Works great - if you have the power tools to make it, and know how to get the slot cut exactly perpendicular to the angle, and get it the right thickness for your fins - none of which do I have or know how to do.

The Estes Tube Marking Guide has a Kuhn-style fin jig at the end, which is helpful - sometimes. I've used mine on a few rockets, but I discovered quickly that if the fins are too thick, they'll barely fit, and if you're building a smaller rocket with more than three fins, it won't work at all...

Building the Estes Mini Honest John. With the Estes Tube Marking Guide
fin jig, I can get opposite fins on, but not the
two side fins. Those, I had to do by hand.
Still, it has helped me get my fins on straight on some of my favorite rockets.

I recently invested in the coolest tool in my toolbox - the Guillotine Fin Jig, created by a guy named Ted Macklin, and sold by Apogee Components. Now, if you're just getting into rockets, and not sure how involved you're going to be, you might want to hold off on a lot of special tools. The Guillotine Fin Jig is not cheap - it's about $90. But it is so ingenious. It holds your rocket in place and holds your fins perfectly straight. So, if you're building your first rocket or so, do it by hand. But if you've decided that you really want to make more, better rockets, getting a fin jig like the Guillotine is a really nice investment.

It's also great for carrying stuff from one room to the other, if you tighten down all the nuts, because the body of it is basically a wooden box.

Back to gluing on fins! Once your glue has set for a few minutes, apply another thin layer of glue to the fin root edge, and carefully line the fin up with the fin line you marked on the body tube, and hold it - or jig it - in place. Let it set for a few minutes at least before you do anything. I leave mine in the fin jig for at least 20 minutes or so and get a snack or work on some other rocketry project.

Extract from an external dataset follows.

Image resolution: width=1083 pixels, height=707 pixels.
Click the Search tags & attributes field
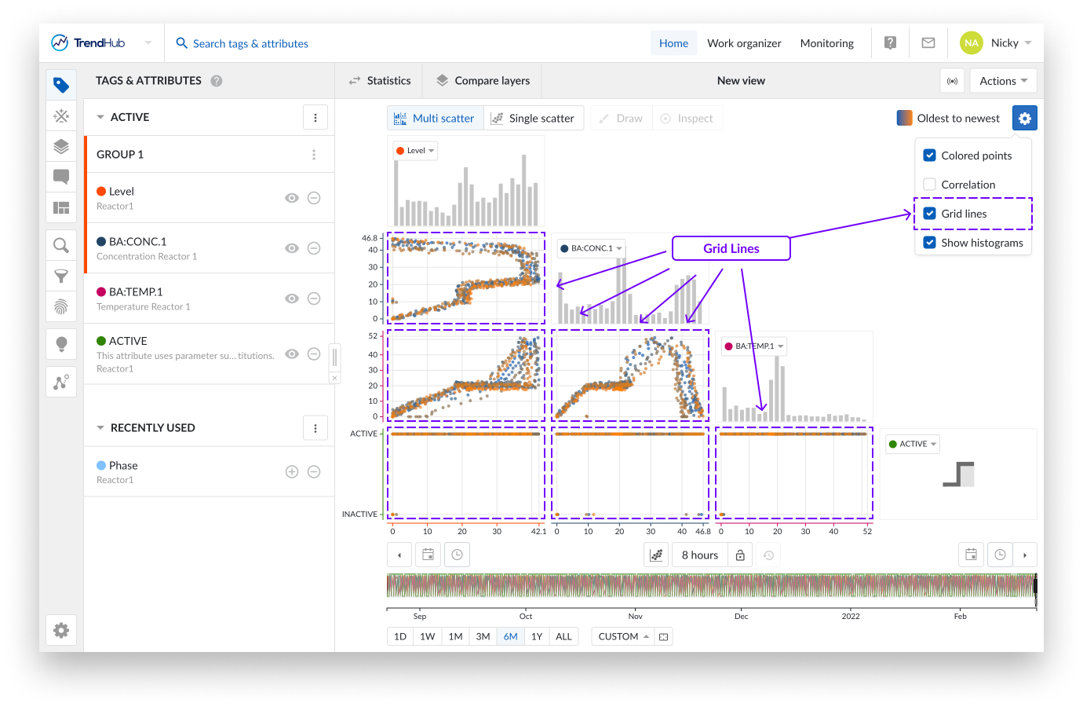pyautogui.click(x=250, y=44)
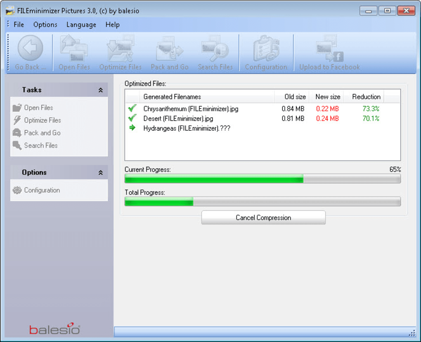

There may be small gaps due to imperfections in the tube, or imperfect
sanding - this is fine. Press the fin to the tube tightly for a moment and
let the double glue joint do its work. We'll fill in any minor gaps later.
Perfectly aligned fin. This is why I love good tools. You need skill to make a nice
rocket, but a good tool can help you make a better rocket, with less of a struggle.
Repeat the process for all your fins.
























Now the fins are on, and your rocket is starting to actually look like a friggin' rocket!